«Journée de noces chez les Cromagnons», le cri originel de Wajdi Mouawad

Trente ans après l’avoir écrite, Wajdi Mouawad met enfin en scène Journée de noces chez les Cromagnons, pièce fondatrice de son univers théâtral, avec une équipe libanaise et dans sa langue maternelle.
En 1991, le jeune auteur canado-libanais Wajdi Mouawad écrit Journée de noces chez les Cromagnons , une pièce tragi-comique qui raconte l’histoire d’une famille s’acharnant à préparer, malgré les bombardements, les noces de la fille aînée avec un fiancé… qui n’existe pas. «C’est bête à dire, mais préparer des noces sous les mitrailleuses n’est pas une chose facile», souligne avec ironie l’auteur dans sa préface. Ce texte porte déjà en germe tout son univers théâtral, montrant que la guerre entre la vie et la mort est un combat à bras-le-corps et sans merci.
Pourtant, l’idée de départ était tout autre. Wajdi Mouawad voulait initialement écrire sur Franz Kafka préparant son mariage sous le regard moqueur de son père. Mais en écrivant, ce sont les souvenirs de la guerre civile libanaise qui ont resurgi. «Pourquoi, écrivant sur Kafka, l’idée de faire tomber des bombes ne cessait de me venir?», s’interroge-t-il. De cette «contorsion» est née une pièce essentielle qui lui a permis de «faire se rapprocher deux mondes que tout séparait de manière violente: le judaïsme, le christianisme et l’islam».
Créée en 1994 au Québec dans une version remaniée pour la rendre plus «compréhensible», la pièce n’avait alors pas pu aboutir dans son rythme originel d’écriture. Trente ans plus tard, Wajdi Mouawad ressent le besoin d’y revenir, de la mettre en scène lui-même dans son essence première et dans sa langue maternelle. Un désir nourri par l’expérience marquante de Mère en 2021, sa première pièce jouée en arabe par des comédiennes libanaises, qui lui a donné la sensation d’être «détraduit», de révéler sa véritable écriture.
Entendre ses mots tels qu’il les avait en tête, portés naturellement par des interprètes partageant un vécu et une mémoire similaires, lui fait réaliser qu’il a «toujours écrit en arabe», comme si on avait «enlevé le vernis de français qui voilait la langue». Au-delà du temps, les préoccupations de la pièce font aussi étrangement écho à celles du Liban d’aujourd’hui.

D’où la nécessité de recréer Journée de noces avec une équipe artistique libanaise, sur ce territoire auquel Wajdi Mouawad reste viscéralement lié.

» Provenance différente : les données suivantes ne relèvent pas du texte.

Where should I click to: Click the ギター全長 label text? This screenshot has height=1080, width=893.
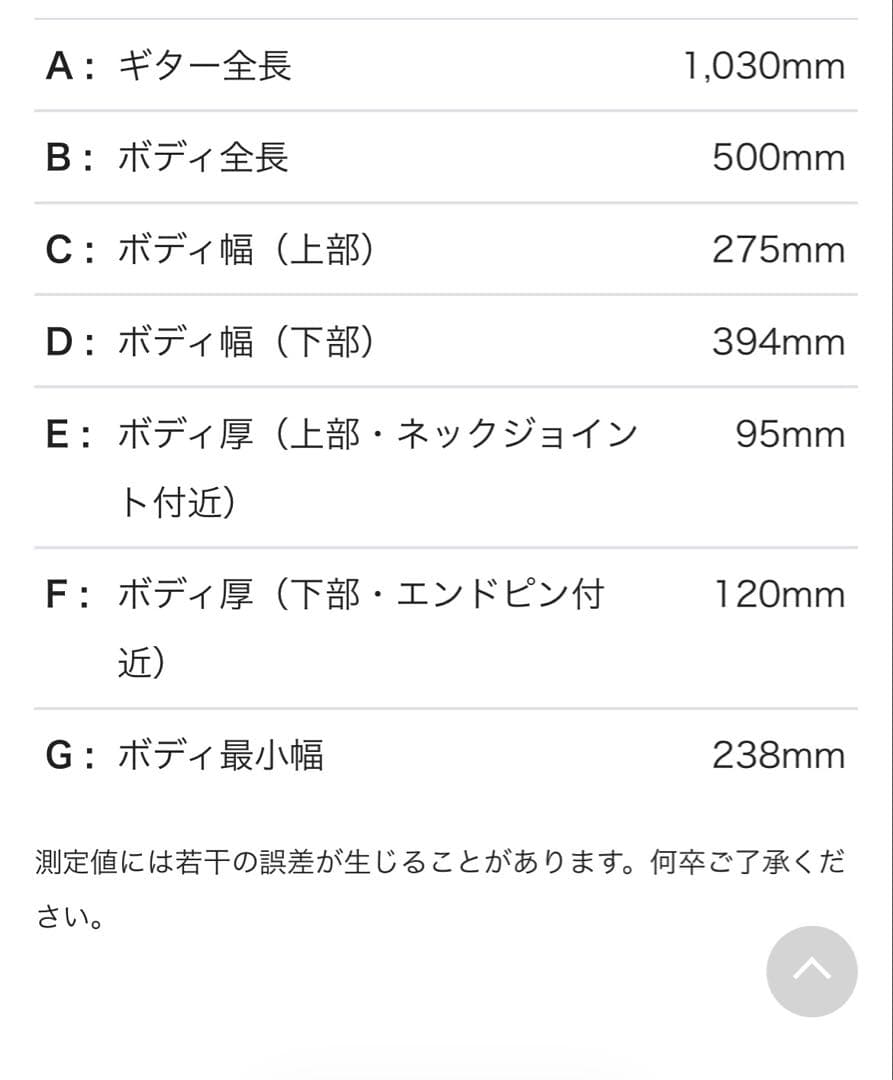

Lui qui se considère comme libanais et non d’origine libanaise, qui n’a cessé de parler d’un Liban omniprésent dans son œuvre. Après y avoir présenté plusieurs de ses pièces phares, il revient avec ce texte fondateur traduit par Odette Makhlouf.
Entouré de concepteurs issus de ses anciennes compagnies et de La Colline qu’il dirige aujourd’hui, ainsi que de collaborateurs libanais, il veut favoriser les échanges et la coopération. Pour donner enfin à entendre ce cri originel, cette parole urgente et poétique qui dit la guerre entre la vie et la mort. Et «s’arracher à la rancune que le monde de [ses] parents a nourrie», car «le malheur de vivre de chacun lui appartient déjà depuis le premier instant de sa venue au monde».
Le texte a évolué au fil des années, donnant lieu à de multiples versions stratifiées, mais aucune sans les parents, les jurons, la violence verbale du père ou les plats à préparer. «Il semblerait que l’exil d’une quarantaine d’années se métamorphose en odyssée», note Wajdi Mouawad. Une odyssée aux origines qu’il souhaite achever en mettant lui-même en scène cette pièce dans son rythme initial et sa langue maternelle. Pour révéler pleinement cette écriture qui n’a jamais cessé de parler du Liban.
Un Liban déchiré par la guerre, mais où la vie s’obstine envers et contre tout, comme cette famille préparant une noce impossible. Un pays que Wajdi Mouawad porte en lui et questionne inlassablement, pour «participer au mouvement général qui saura inspirer la flèche» du temps, «pour que la cible qui s’invente au cours de sa course soit prodigieusement magique et légère comme l’enfance». Journée de noces chez les Cromagnons en est sans doute la première étincelle.